Tonight, we were watching "Cold Case" and The Husband noted, "I'm surprised you're watching this. You usually hate this kind of show." (Meaning: stressful, scary.)
Good ole escapism. Doesn't bother me a whit, now.
Before, shows like that were too much for me. With my crazy imagination, eek. I was scared of everything.
Now, I'm scared of one thing. And that's it.
Before, my imagination could pull up all kinds of dramatic, harrowing situations. A bump outside my window was the crazed murderer, coming to get us all.
Now, I am learning that little, seemingly insignificant things are far scarier, far more painful than the bogeyman my mind could conjure. A few minutes before my husband made his comment, I was stroking my baby daughter's cheek, her eyelids, her little lips, trying to memorize them. Wondering if I would soon be trying to remember what her skin feels like.

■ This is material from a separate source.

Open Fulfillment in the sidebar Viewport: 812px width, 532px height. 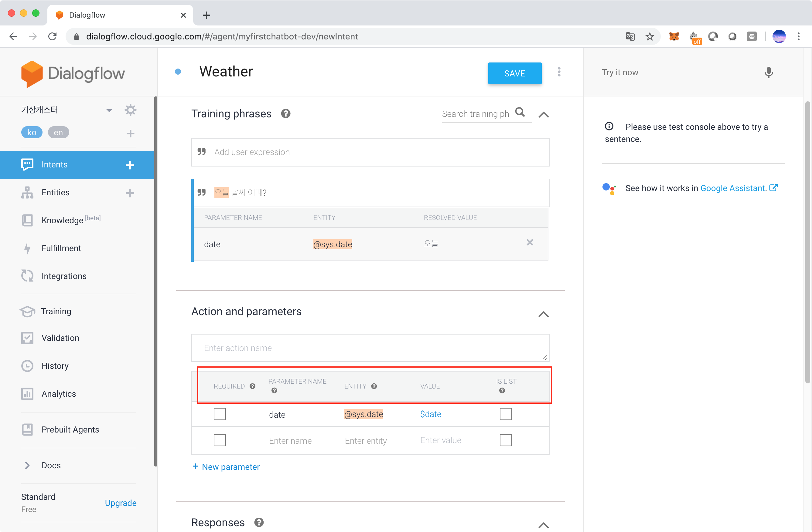[x=61, y=248]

It's nighttime right now. Daytime, I am detached. I can think of such awful things, but in a very detached, unemotional way. If the worst happens, I think, what will we do for a minister for the service? (Our church is currently without). The two that I could call "mine" are unavailable; one is in the Northeast, and one is in Australia. I muse over options.

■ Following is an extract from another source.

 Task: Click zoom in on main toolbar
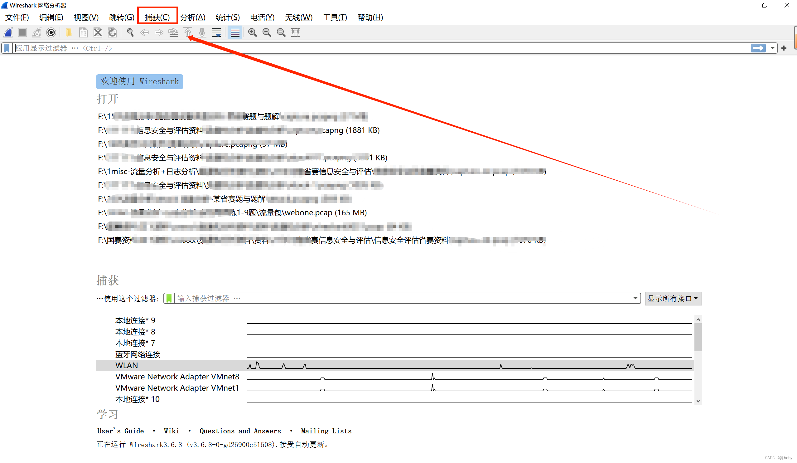coord(252,33)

But at nighttime ... the guard is down. There is no detachment. I videotape Little Warrior playing with her siblings, making sure that I have each one videotaped holding her, making her laugh. I have to stop, my vision is blurry and the viewfinder is wet.
I wish I could take some sort of a sleeping pill, because when I lay down to go to sleep, that's when the worst of the demons arrive. My head swims with worry, with grief. Can't take a sleeping pill, can't even have a beer. Little Warrior is getting all of her nutrition from Mama and alcohol can interfere with chemo.